*MATERIAL FOR THIS EXERCISE*:
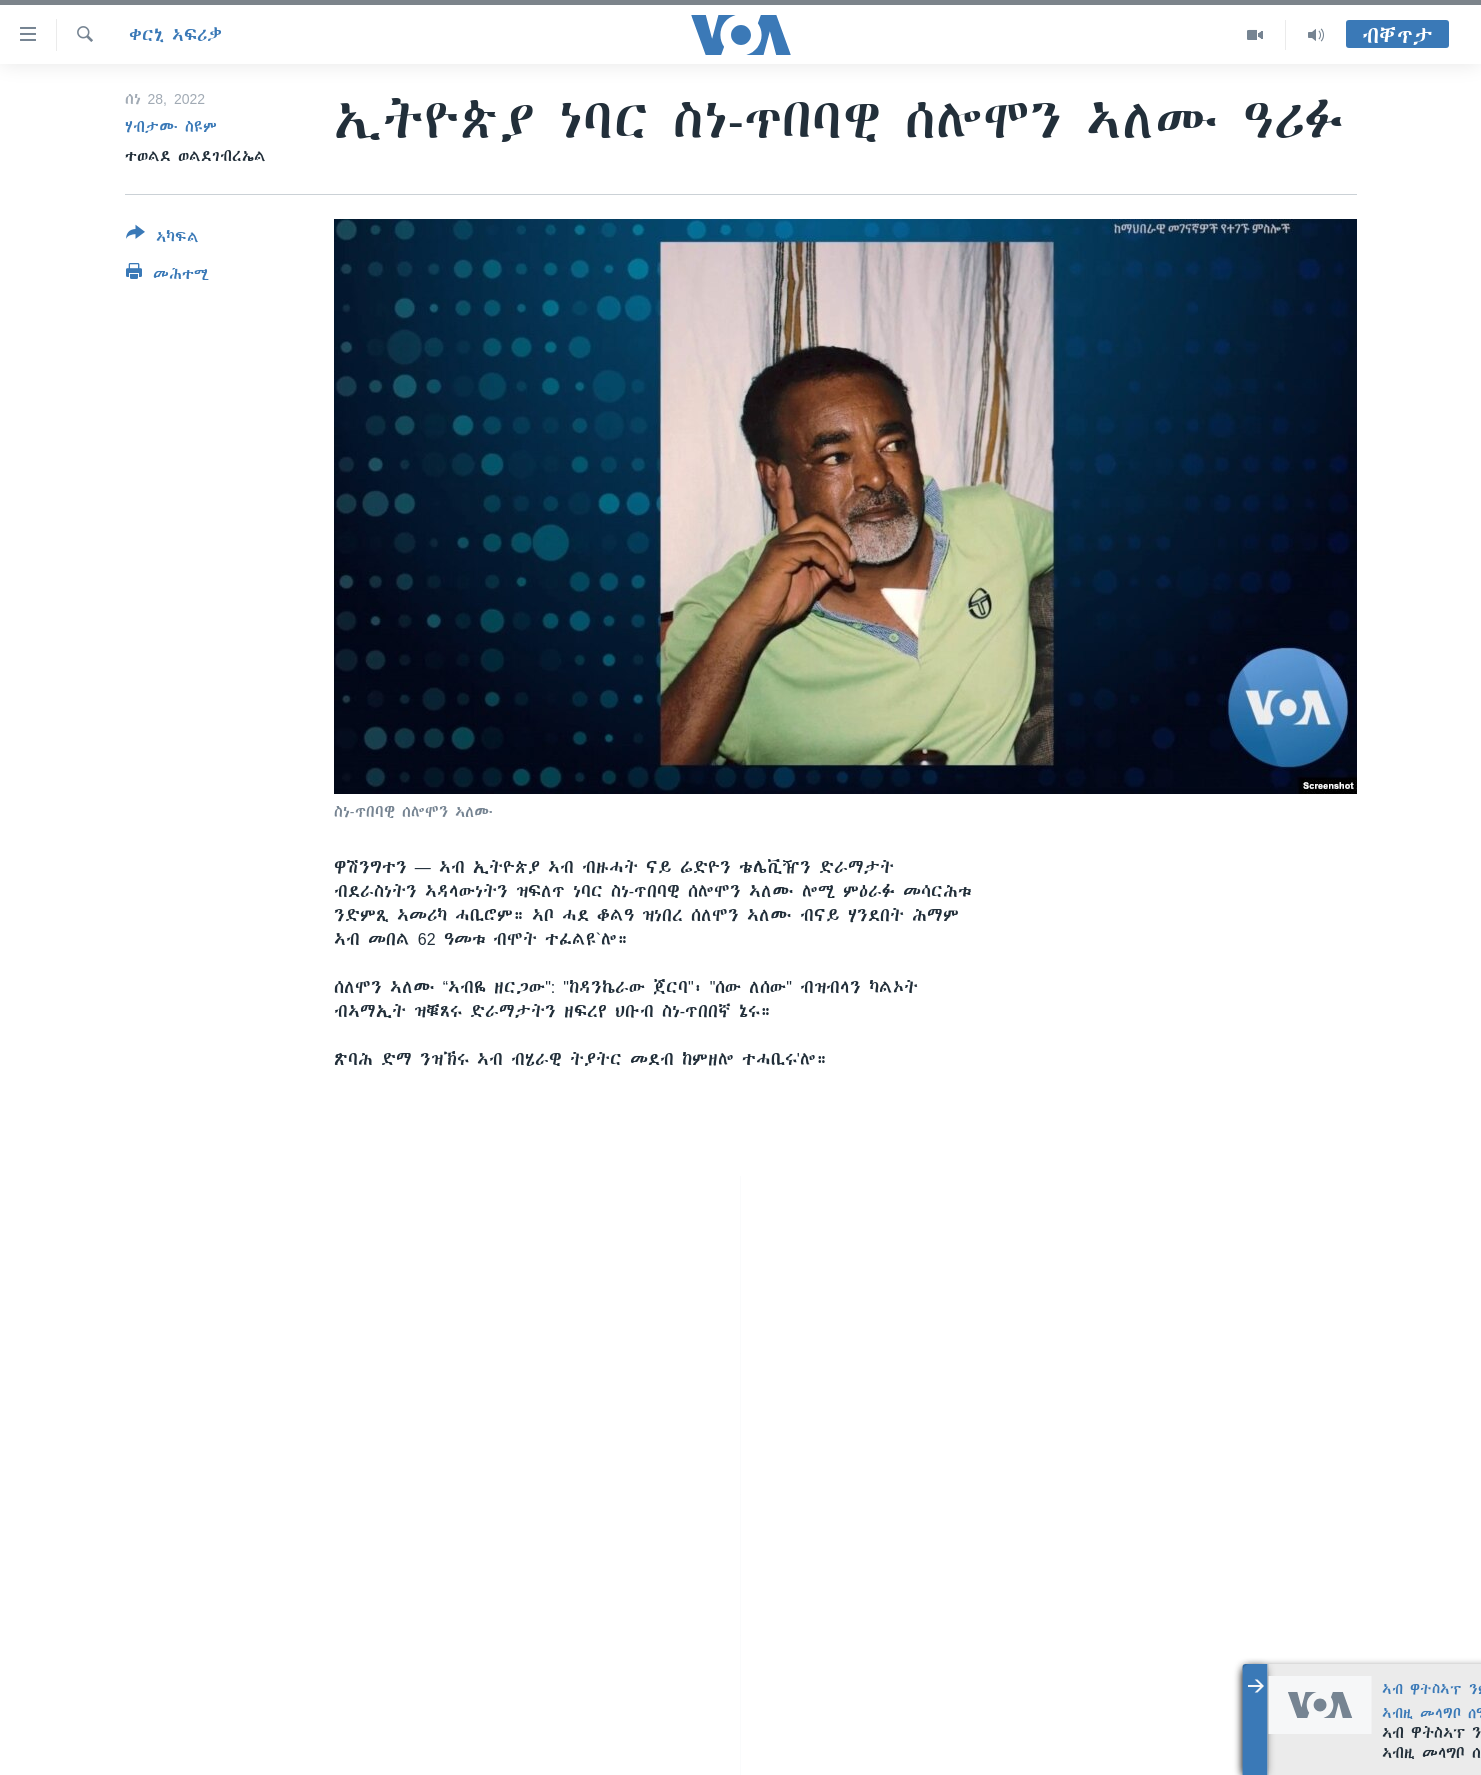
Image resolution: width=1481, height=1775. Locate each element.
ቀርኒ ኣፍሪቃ (175, 35)
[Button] (162, 239)
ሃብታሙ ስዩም (171, 127)
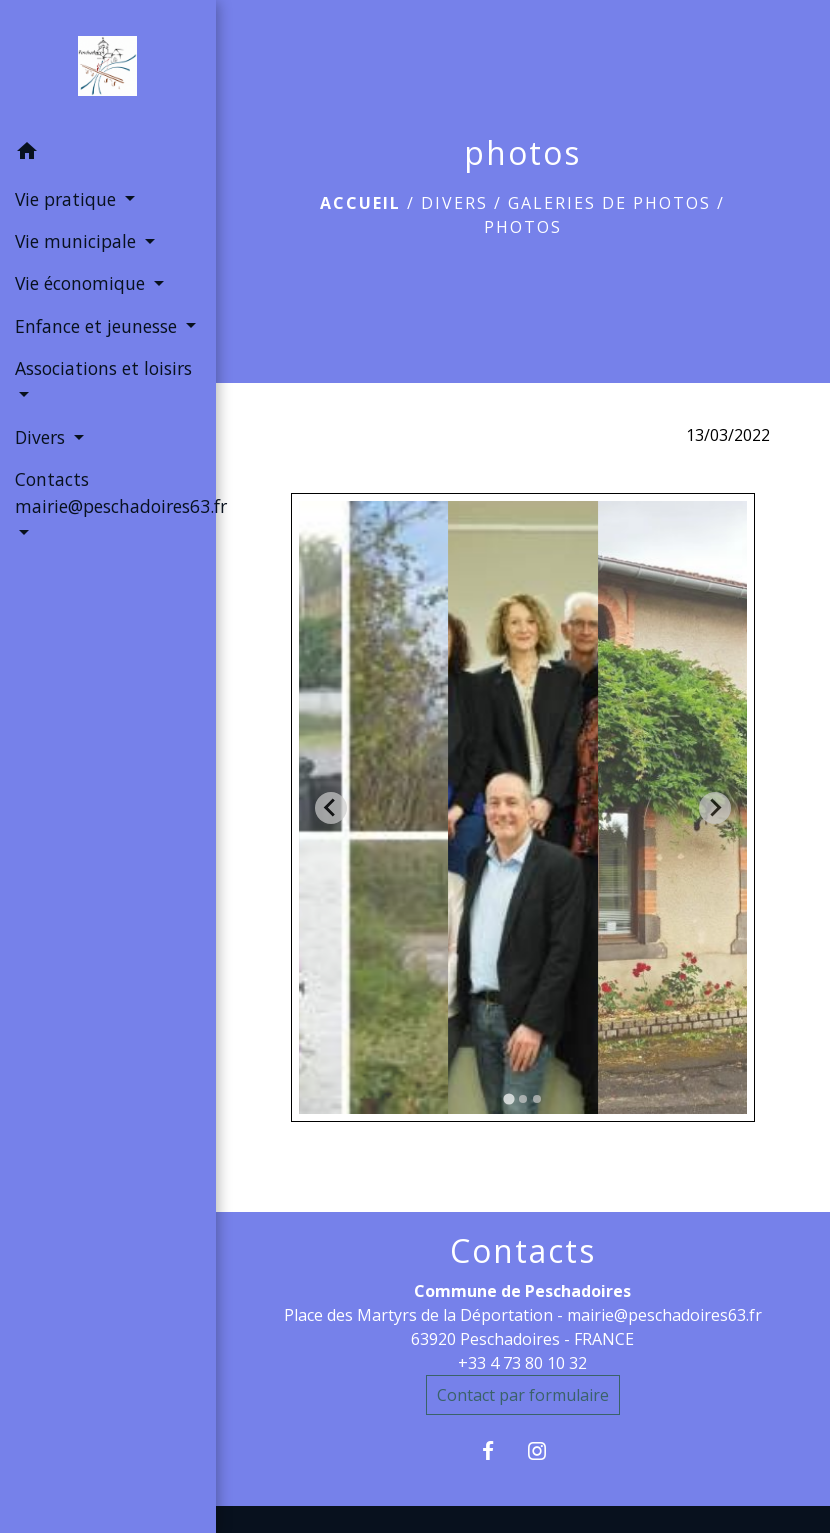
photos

*TASK REQUIREMENTS*:
Could you return all of the data above word for word, without the pictures?

*FINAL RESULT*:
Image resolution: width=1481, height=1775. Locate each element.
ቀርኒ ኣፍሪቃ (175, 35)
[Button] (162, 239)
ሃብታሙ ስዩም (171, 127)
photos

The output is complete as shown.